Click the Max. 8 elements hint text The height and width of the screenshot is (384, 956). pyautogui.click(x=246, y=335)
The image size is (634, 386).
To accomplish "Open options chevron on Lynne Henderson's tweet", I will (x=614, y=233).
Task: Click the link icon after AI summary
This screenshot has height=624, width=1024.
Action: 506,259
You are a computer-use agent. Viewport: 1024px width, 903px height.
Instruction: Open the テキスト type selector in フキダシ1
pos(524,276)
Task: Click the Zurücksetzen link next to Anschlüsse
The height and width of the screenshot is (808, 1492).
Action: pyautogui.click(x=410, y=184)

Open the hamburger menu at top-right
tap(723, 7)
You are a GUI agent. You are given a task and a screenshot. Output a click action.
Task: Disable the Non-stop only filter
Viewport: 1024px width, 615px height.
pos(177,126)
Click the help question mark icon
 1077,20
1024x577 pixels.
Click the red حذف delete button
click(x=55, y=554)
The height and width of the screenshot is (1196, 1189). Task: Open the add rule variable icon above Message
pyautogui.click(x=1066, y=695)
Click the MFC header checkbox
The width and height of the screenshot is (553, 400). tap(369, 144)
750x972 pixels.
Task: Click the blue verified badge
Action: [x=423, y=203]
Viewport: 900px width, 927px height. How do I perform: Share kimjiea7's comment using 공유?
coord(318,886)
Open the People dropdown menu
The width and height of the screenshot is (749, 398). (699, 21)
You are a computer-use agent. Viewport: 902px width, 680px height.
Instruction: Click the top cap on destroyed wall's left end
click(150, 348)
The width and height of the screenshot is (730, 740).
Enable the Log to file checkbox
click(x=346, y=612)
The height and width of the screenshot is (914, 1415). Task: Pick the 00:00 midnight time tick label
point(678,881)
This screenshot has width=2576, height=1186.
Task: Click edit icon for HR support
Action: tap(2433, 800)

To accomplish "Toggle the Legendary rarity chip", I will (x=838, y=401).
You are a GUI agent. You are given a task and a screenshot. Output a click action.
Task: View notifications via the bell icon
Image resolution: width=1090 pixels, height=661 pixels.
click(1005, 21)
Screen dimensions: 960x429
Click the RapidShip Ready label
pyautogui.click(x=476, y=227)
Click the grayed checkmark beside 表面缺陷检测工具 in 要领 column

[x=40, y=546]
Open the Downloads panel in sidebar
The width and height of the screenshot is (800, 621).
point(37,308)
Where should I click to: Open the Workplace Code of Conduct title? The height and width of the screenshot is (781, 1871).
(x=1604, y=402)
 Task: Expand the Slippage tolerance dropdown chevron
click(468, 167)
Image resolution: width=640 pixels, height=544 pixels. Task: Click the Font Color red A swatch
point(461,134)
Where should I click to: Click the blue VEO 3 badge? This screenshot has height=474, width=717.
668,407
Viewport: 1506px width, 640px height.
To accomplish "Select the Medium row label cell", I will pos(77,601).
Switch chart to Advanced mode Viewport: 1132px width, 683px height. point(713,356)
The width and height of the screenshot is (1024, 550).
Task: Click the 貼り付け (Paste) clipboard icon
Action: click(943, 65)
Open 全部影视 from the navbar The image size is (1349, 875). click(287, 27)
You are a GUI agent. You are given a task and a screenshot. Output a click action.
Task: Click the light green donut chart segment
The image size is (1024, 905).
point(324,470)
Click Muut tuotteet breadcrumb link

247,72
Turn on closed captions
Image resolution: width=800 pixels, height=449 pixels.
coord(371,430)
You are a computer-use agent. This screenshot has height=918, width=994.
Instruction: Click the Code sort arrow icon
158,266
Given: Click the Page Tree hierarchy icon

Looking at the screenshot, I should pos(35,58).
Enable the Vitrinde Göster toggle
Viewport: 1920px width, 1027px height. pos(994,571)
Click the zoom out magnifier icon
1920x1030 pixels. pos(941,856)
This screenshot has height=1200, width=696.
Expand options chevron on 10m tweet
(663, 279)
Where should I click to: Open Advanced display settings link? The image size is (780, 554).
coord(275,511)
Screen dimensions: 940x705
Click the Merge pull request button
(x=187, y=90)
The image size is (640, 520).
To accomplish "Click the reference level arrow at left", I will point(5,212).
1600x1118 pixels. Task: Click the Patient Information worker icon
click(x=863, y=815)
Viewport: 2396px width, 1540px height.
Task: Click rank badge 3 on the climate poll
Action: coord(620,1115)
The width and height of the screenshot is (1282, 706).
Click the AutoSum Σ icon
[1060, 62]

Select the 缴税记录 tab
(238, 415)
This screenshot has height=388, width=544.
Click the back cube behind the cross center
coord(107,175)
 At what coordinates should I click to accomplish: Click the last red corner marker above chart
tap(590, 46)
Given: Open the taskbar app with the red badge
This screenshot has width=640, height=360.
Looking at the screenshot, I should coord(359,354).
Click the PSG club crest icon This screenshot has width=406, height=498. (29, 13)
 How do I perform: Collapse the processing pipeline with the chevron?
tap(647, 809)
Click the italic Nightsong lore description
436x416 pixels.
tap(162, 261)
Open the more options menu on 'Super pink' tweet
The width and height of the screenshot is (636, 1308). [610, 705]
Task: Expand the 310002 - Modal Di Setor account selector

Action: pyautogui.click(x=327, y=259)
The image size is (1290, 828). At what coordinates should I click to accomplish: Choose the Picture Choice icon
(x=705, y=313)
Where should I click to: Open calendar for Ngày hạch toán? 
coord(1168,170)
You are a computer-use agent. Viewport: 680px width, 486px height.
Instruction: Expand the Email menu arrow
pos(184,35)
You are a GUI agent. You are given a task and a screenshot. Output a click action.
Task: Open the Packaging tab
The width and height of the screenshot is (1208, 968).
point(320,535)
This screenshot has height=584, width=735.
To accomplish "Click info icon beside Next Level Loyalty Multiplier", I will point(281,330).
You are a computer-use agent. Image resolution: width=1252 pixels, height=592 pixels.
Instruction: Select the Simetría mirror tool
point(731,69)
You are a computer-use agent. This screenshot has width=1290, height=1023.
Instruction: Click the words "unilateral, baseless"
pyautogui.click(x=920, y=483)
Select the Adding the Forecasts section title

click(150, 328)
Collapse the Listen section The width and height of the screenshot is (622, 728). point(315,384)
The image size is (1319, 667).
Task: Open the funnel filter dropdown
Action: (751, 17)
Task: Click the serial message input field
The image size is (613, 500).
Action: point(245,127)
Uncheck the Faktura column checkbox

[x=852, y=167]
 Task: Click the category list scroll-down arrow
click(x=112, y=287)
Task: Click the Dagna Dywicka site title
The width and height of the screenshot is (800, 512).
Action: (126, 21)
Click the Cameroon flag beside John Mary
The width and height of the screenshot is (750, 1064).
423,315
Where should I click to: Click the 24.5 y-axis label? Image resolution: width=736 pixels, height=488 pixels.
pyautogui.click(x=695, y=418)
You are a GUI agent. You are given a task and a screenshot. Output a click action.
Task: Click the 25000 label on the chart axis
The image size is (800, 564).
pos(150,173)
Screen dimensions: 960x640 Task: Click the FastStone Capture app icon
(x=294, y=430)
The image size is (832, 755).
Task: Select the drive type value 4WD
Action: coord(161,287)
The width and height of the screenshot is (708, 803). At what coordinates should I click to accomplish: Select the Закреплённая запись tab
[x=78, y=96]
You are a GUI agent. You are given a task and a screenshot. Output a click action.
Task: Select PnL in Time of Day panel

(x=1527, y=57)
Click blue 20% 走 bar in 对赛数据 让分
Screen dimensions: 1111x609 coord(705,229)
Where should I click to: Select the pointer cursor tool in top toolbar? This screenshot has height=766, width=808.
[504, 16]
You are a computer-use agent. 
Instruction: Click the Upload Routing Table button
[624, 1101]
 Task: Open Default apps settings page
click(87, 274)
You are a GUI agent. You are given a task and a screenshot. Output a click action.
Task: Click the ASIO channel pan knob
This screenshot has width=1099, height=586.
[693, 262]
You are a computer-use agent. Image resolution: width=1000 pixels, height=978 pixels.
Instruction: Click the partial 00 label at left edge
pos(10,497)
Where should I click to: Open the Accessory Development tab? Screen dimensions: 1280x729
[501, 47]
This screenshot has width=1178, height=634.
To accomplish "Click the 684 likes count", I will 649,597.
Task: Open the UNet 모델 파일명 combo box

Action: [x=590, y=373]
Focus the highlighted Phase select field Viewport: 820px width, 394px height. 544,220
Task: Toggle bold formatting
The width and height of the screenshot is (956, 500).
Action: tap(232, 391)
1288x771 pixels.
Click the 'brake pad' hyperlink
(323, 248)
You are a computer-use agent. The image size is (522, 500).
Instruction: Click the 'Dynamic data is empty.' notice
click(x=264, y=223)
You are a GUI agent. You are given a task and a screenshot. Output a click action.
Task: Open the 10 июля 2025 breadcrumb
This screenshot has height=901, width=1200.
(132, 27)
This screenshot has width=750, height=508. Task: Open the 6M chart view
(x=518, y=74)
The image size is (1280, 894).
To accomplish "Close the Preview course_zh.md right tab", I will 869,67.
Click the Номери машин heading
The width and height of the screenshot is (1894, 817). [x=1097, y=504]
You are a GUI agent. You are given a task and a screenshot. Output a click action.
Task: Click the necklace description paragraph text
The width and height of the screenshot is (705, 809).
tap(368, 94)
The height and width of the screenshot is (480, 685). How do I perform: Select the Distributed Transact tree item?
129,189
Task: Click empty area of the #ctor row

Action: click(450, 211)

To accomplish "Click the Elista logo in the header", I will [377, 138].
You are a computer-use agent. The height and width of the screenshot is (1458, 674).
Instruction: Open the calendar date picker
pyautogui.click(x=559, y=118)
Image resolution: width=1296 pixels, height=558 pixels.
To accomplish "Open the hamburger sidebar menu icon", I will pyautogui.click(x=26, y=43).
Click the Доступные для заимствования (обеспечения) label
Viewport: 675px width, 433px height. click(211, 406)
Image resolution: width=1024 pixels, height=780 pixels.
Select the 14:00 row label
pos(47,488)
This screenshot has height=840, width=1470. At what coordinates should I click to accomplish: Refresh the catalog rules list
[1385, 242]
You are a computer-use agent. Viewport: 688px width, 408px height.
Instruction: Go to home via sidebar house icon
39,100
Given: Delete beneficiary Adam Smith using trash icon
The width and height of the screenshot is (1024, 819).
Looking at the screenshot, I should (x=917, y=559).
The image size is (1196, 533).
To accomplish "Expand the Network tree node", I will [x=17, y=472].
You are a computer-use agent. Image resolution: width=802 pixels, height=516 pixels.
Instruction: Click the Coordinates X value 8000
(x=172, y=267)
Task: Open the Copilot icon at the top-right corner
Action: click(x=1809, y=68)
+ + + + +
## Exercise brief
What you give back should be only the lines of the records above, starting at the line with "The image size is (1024, 905)." and ending at the line with "The image size is (640, 520).", restated word for word.

## Task result
The image size is (1024, 905).
point(324,470)
Click Muut tuotteet breadcrumb link

247,72
Turn on closed captions
Image resolution: width=800 pixels, height=449 pixels.
coord(371,430)
You are a computer-use agent. This screenshot has height=918, width=994.
Instruction: Click the Code sort arrow icon
158,266
Given: Click the Page Tree hierarchy icon

Looking at the screenshot, I should pos(35,58).
Enable the Vitrinde Göster toggle
Viewport: 1920px width, 1027px height. pos(994,571)
Click the zoom out magnifier icon
1920x1030 pixels. pos(941,856)
This screenshot has height=1200, width=696.
Expand options chevron on 10m tweet
(663, 279)
Where should I click to: Open Advanced display settings link? The image size is (780, 554).
coord(275,511)
Screen dimensions: 940x705
Click the Merge pull request button
(x=187, y=90)
The image size is (640, 520).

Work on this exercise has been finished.